Session 3: Intersectional Work: Fair ML in Health

Presenter 3.1: Marzyeh Ghassemi, University of Toronto/Vector Institute | slides
Title: Learning Healthy Models for Health Care

Summary: Should we even be applying ML to health? Ghassemi argues that there is value in using complex models to understand complex data that can help improve healthcare for all. ML can do well on specific tasks in several domains. Let’s not dismiss it! Medical professionals show biases that reflect those of society. In building ML research, we must incorporate ways to mitigate bias. Joined by William Boag, they share findings from their research on Ontario immigrants disparate ICU End of Life. Using a ML model trained on coded, interpersonal relationship hospital notes to track racial disparities in treatments, they found differences in treatment when gender matches the doctors in charge.

Presenter 3.2: Emma Pierson, Stanford
Title: Using machine learning to explain racial and socioeconomic differences in pain.

Summary: Emma Pierson and her team uses a machine learning approach to explain the higher levels of knee osteoarthritis pain experienced by black patients and other disadvantaged groups.

Presenter 3.3: Sarah Tan, Cornell | slides
Title: A Tale of Two Risk Scoring Models

Summary: Many risk scoring models are trained, validated, tested on data different from where they’re eventually used. How does this impact their performance? Using secondary datasets, not the primary set used to train the model, this research looks at accuracy levels when applied to different populations, and the surprising results of using broader training data, then personalizing for each country vs. training on a more specific population and generating broadly applied risk scoring models.


  • S Tan, R Caruana, G Hooker, Y Lou. “Distill-and-Compare: Auditing Black-Box Models Using Transparent Model Distillation.

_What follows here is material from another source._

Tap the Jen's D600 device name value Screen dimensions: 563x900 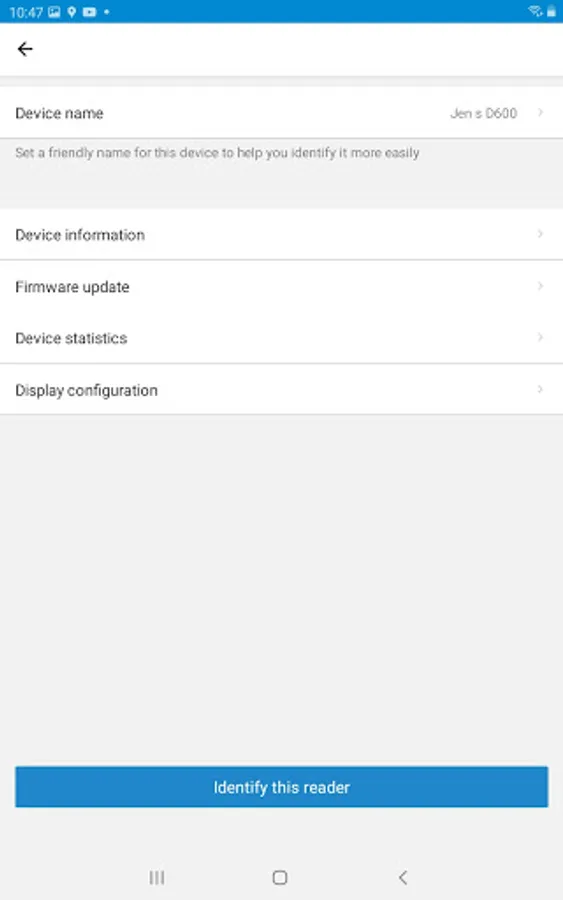point(483,113)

AAAI/ACM AI, Ethics, and Society Conference (2018).
  • SAPS-II paper: Le Gall et al., “A New Simplified Acute Physiology Score (SAPS II) Based on a European/North American Multicenter Study”, JAMA (1993)
  • FRAX paper (one of many): Kanis et al., “The use of clinical risk factors enhances the performance of BMD in the prediction of hip and osteoporotic fractures in men and women”, Osteoporos. Int. (2007)

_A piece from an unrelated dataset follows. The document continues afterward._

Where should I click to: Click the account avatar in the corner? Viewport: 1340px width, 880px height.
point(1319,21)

Presenter 3.4: Charles Esenwa, Montefiore Hospital | slides
Title: ‘Stroke Identification in Vulnerable Populations using Claims Data’

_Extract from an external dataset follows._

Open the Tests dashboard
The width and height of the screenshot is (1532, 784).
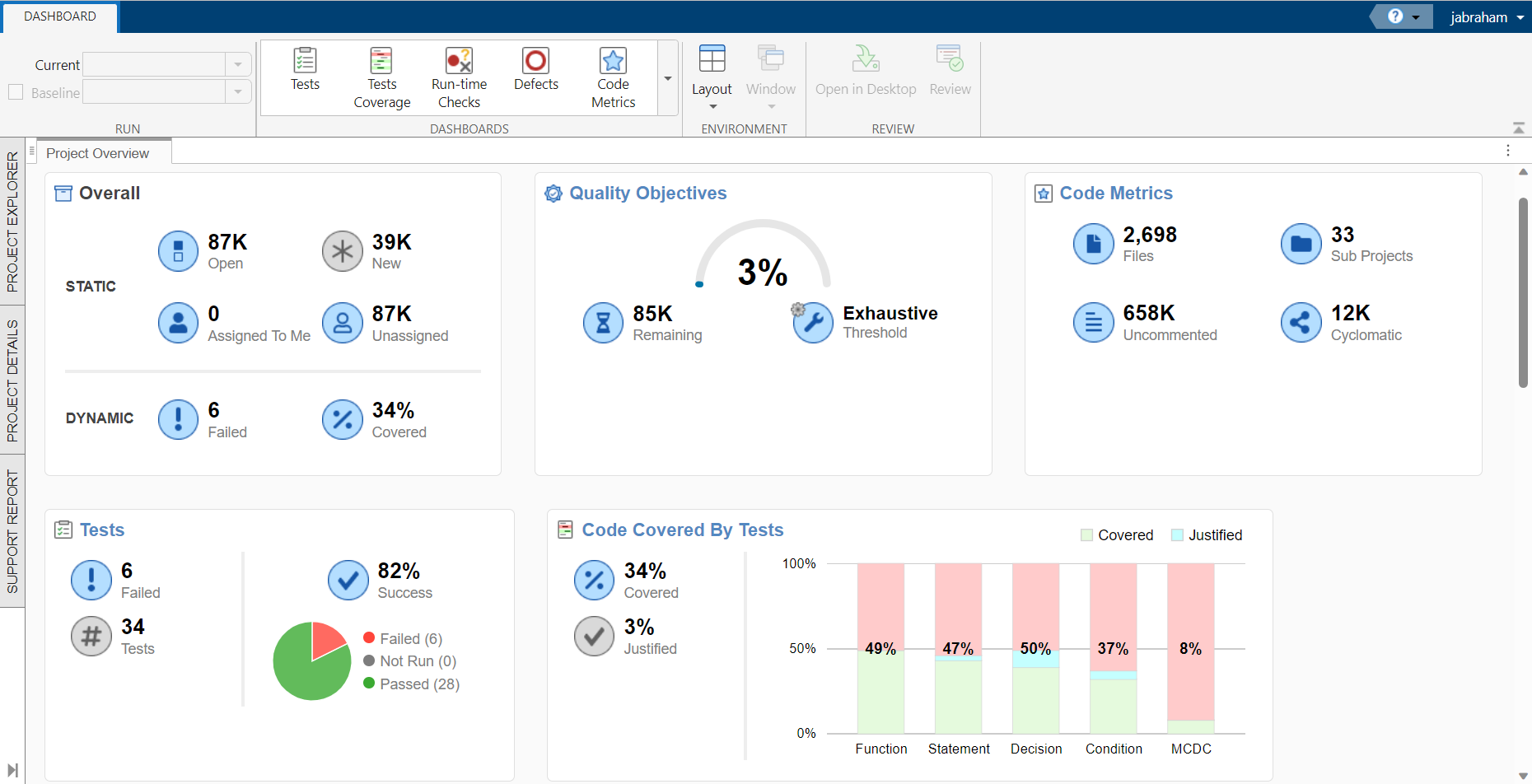(x=305, y=70)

Summary: Stroke research and quality improvement using administrative data is dependent on accurate identification of stroke cases. Despite recent advances in clinical informatics, stroke identification algorithms utilizing administrative claims datasets have varying accuracy across healthcare systems and patient populations. In the presentation, Esenwa describes two machine learning models, and applied them to claims data coded using the International Classification of Disease (ICD) system, to study the retrospective identification accuracy of patients with acute ischemic stroke.


  • Esenwa, C., Ilunga Tshiswaka, D., Gebregziabher, M. & Ovbiagele, B. Historical Slavery and Modern-Day Stroke Mortality in the United States Stroke Belt. Stroke; a journal of cerebral circulation49, 465-469, doi:10.1161/STROKEAHA.117.020169 (2018)

Closing Remarks: Dr. Marzyeh Ghassemi, University of Toronto/Vector Institute

Our goals after today are to continue this big conversation about fairness in health and how Machine Learning plays a part. Looking ahead, we’ll be forming small working group for future plans.